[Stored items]

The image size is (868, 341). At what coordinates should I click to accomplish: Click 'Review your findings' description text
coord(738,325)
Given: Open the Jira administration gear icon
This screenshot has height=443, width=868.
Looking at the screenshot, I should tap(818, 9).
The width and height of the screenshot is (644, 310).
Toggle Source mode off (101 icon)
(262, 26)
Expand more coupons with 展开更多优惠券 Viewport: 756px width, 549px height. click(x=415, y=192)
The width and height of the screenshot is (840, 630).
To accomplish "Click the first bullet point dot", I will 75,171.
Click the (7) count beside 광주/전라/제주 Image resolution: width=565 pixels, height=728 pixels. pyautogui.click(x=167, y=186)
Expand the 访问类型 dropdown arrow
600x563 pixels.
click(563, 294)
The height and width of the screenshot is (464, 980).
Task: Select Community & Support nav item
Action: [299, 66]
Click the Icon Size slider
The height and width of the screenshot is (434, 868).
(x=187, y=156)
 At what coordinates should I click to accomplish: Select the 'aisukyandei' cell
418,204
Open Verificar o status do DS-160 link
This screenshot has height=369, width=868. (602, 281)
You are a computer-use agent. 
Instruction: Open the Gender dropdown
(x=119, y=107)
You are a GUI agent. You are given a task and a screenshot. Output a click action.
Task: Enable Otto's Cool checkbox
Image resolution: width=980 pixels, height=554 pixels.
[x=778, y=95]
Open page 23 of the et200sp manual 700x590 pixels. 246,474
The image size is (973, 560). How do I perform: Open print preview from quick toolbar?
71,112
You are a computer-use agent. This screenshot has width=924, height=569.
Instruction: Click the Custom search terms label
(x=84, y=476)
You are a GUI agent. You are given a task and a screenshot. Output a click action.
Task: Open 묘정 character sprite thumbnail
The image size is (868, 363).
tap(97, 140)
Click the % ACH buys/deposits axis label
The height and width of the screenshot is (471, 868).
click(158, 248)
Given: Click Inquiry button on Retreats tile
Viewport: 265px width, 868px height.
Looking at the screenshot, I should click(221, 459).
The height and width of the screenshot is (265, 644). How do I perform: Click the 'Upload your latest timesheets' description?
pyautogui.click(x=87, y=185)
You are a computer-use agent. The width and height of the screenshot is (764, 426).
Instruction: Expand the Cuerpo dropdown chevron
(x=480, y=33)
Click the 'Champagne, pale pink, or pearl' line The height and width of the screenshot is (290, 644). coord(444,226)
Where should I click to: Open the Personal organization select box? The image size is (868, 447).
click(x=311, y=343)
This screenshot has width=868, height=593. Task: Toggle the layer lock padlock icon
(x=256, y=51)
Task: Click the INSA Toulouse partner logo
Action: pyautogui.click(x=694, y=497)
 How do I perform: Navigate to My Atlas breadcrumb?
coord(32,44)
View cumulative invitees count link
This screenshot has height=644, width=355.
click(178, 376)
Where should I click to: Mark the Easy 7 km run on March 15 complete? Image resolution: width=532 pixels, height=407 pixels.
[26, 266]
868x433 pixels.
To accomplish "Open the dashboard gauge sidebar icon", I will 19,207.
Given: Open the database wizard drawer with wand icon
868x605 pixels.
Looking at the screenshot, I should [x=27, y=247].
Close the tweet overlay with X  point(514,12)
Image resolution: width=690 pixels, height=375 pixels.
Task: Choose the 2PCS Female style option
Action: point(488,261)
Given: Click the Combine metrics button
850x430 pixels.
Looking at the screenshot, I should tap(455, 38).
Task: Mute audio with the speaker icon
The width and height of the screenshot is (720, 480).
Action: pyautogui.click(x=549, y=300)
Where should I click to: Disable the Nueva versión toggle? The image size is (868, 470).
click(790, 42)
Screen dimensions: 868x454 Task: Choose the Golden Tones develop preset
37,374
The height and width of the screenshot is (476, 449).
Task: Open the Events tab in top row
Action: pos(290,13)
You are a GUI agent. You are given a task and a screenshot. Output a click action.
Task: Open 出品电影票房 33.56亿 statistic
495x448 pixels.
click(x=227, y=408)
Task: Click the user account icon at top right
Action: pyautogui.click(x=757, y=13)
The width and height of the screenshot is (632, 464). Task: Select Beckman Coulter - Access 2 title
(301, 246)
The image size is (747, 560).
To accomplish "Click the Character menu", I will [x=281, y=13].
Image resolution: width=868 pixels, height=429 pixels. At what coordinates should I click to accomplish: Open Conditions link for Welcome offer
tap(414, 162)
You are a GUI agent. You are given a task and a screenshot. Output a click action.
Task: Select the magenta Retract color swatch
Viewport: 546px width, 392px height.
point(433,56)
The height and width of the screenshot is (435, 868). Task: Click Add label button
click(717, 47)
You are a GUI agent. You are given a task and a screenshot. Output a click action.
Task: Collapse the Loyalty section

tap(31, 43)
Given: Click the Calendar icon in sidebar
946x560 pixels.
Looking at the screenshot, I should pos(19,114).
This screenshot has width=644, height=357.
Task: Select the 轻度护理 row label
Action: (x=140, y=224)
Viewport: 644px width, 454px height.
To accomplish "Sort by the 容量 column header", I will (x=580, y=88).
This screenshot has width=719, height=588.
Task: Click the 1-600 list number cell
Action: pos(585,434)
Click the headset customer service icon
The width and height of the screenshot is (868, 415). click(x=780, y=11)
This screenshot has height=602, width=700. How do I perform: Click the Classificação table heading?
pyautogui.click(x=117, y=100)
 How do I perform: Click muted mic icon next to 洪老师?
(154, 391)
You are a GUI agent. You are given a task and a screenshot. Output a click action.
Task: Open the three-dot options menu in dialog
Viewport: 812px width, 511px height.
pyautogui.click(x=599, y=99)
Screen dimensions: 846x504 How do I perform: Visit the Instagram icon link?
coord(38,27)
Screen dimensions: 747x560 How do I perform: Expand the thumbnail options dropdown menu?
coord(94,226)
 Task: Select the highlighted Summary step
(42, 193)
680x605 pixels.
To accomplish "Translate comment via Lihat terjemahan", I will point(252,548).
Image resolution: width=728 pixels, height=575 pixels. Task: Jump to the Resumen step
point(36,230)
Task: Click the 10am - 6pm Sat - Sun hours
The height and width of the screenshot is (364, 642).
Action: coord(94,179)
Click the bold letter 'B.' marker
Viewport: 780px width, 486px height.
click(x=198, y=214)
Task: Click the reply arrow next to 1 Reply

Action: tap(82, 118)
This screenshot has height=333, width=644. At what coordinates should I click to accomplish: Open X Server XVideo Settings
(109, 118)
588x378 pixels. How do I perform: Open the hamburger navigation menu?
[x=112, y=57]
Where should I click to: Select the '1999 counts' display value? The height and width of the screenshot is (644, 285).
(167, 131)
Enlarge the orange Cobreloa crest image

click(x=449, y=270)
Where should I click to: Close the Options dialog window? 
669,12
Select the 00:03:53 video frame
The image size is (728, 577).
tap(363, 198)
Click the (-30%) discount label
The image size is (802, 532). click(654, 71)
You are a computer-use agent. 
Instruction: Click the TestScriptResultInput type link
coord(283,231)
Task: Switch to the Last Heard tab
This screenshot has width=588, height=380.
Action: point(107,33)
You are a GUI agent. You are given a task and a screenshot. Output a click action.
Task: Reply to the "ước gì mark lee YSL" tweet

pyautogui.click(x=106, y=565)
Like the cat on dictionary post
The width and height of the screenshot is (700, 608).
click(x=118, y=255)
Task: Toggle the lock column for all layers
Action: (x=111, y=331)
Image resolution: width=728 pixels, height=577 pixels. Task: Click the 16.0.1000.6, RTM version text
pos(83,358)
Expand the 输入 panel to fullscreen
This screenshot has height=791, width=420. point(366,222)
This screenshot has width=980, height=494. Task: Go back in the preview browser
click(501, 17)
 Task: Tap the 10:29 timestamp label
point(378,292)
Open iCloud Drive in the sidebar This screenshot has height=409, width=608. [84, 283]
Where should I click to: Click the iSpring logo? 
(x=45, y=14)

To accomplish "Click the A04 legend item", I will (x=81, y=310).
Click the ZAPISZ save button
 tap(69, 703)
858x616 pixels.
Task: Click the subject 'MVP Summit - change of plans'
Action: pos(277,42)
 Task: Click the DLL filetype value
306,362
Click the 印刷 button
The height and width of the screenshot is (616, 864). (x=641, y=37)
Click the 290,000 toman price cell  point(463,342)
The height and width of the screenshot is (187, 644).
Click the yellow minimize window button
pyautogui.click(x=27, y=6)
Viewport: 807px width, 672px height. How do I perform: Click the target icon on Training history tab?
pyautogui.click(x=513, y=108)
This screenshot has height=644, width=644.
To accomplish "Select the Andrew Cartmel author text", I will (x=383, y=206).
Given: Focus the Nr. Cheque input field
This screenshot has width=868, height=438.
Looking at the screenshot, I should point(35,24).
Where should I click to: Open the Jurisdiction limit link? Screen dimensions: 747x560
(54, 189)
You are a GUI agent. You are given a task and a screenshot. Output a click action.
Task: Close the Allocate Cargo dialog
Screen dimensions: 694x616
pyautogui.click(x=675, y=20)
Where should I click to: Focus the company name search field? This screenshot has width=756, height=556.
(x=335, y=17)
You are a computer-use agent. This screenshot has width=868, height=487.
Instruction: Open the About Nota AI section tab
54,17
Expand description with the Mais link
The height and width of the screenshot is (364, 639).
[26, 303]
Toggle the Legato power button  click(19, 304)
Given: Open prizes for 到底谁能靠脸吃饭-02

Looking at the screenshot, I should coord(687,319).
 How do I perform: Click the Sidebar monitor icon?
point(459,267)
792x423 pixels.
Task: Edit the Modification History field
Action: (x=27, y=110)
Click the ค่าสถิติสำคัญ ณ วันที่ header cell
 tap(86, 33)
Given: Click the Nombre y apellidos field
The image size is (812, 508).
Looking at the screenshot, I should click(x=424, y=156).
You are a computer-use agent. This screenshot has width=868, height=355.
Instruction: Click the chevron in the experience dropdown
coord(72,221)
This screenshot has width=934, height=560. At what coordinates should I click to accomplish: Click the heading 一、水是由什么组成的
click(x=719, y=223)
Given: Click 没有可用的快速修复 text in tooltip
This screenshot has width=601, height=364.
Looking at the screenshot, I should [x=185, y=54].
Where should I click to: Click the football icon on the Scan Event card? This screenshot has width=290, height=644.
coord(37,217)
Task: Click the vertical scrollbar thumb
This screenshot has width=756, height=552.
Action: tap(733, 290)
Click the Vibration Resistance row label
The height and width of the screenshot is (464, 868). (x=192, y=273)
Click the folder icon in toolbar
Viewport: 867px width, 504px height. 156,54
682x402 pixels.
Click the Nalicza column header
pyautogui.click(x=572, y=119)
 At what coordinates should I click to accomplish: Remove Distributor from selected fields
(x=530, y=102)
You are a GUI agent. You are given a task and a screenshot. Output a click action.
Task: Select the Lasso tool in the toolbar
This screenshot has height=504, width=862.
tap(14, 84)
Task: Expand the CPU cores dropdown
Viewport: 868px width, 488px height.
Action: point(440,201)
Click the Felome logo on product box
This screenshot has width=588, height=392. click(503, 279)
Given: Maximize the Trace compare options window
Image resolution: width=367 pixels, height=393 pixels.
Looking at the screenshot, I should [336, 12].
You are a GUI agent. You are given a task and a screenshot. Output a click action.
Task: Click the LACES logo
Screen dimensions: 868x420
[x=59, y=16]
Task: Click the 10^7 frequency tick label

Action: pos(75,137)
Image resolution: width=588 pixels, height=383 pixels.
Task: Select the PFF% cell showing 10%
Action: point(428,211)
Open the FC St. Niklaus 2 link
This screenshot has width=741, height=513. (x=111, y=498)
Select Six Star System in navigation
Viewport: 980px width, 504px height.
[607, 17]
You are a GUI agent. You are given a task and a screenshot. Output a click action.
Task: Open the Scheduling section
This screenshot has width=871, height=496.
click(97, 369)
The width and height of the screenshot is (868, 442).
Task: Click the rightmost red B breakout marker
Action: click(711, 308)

◆ What the task requires
Set down precisely the lines above between the line holding "Close the tweet" and the line holding "The image size is (747, 560).", inclusive, and nothing beyond them.

◆ Exercise output
Close the tweet overlay with X  point(514,12)
Image resolution: width=690 pixels, height=375 pixels.
Task: Choose the 2PCS Female style option
Action: point(488,261)
Given: Click the Combine metrics button
850x430 pixels.
Looking at the screenshot, I should tap(455, 38).
Task: Mute audio with the speaker icon
The width and height of the screenshot is (720, 480).
Action: pyautogui.click(x=549, y=300)
Where should I click to: Disable the Nueva versión toggle? The image size is (868, 470).
click(790, 42)
Screen dimensions: 868x454 Task: Choose the Golden Tones develop preset
37,374
The height and width of the screenshot is (476, 449).
Task: Open the Events tab in top row
Action: pos(290,13)
You are a GUI agent. You are given a task and a screenshot. Output a click action.
Task: Open 出品电影票房 33.56亿 statistic
495x448 pixels.
click(x=227, y=408)
Task: Click the user account icon at top right
Action: pyautogui.click(x=757, y=13)
The width and height of the screenshot is (632, 464). Task: Select Beckman Coulter - Access 2 title
(301, 246)
The image size is (747, 560).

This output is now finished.